- WORK INSTRUCTIONS
Take the entries below and print, exactly, the stretch from the line containing "Granada Hills (96, 1879)" through the line containing "Students (159, 2356)", both included.
+++ PROVIDED DATA
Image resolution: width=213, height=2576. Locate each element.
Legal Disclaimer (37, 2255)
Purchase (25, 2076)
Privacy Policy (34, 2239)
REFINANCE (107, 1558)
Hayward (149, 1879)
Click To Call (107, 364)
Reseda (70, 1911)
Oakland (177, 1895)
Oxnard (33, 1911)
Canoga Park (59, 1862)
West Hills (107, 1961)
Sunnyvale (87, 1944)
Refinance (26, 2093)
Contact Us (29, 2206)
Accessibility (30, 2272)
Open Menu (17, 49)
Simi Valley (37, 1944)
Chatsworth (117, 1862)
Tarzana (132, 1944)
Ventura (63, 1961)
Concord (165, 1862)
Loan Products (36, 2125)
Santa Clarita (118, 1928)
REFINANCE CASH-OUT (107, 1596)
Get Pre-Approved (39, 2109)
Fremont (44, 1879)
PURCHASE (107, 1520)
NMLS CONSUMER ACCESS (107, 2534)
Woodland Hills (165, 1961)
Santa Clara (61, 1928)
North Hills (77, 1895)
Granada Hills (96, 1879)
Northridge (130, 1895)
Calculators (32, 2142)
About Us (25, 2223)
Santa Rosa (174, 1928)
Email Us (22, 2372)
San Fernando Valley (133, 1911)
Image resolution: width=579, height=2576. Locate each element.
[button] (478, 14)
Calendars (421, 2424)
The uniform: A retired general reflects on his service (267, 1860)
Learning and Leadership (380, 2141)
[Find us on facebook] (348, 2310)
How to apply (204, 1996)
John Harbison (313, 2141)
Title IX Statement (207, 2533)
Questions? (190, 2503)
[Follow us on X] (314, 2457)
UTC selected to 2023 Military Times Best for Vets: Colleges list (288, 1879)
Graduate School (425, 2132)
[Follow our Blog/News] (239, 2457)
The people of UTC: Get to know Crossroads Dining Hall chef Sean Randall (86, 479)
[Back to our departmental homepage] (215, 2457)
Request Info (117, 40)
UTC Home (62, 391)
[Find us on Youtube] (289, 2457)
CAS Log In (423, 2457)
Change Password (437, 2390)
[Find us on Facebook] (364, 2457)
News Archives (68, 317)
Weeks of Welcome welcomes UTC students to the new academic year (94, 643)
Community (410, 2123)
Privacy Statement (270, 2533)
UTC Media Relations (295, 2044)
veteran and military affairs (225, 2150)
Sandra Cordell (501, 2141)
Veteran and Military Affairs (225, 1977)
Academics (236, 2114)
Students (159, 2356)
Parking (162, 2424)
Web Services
++++++
- RESULT OF THIS EXERCISE
Granada Hills (96, 1879)
Northridge (130, 1895)
Calculators (32, 2142)
About Us (25, 2223)
Santa Rosa (174, 1928)
Email Us (22, 2372)
San Fernando Valley (133, 1911)
Image resolution: width=579, height=2576. Locate each element.
[button] (478, 14)
Calendars (421, 2424)
The uniform: A retired general reflects on his service (267, 1860)
Learning and Leadership (380, 2141)
[Find us on facebook] (348, 2310)
How to apply (204, 1996)
John Harbison (313, 2141)
Title IX Statement (207, 2533)
Questions? (190, 2503)
[Follow us on X] (314, 2457)
UTC selected to 2023 Military Times Best for Vets: Colleges list (288, 1879)
Graduate School (425, 2132)
[Follow our Blog/News] (239, 2457)
The people of UTC: Get to know Crossroads Dining Hall chef Sean Randall (86, 479)
[Back to our departmental homepage] (215, 2457)
Request Info (117, 40)
UTC Home (62, 391)
[Find us on Youtube] (289, 2457)
CAS Log In (423, 2457)
Change Password (437, 2390)
[Find us on Facebook] (364, 2457)
News Archives (68, 317)
Weeks of Welcome welcomes UTC students to the new academic year (94, 643)
Community (410, 2123)
Privacy Statement (270, 2533)
UTC Media Relations (295, 2044)
veteran and military affairs (225, 2150)
Sandra Cordell (501, 2141)
Veteran and Military Affairs (225, 1977)
Academics (236, 2114)
Students (159, 2356)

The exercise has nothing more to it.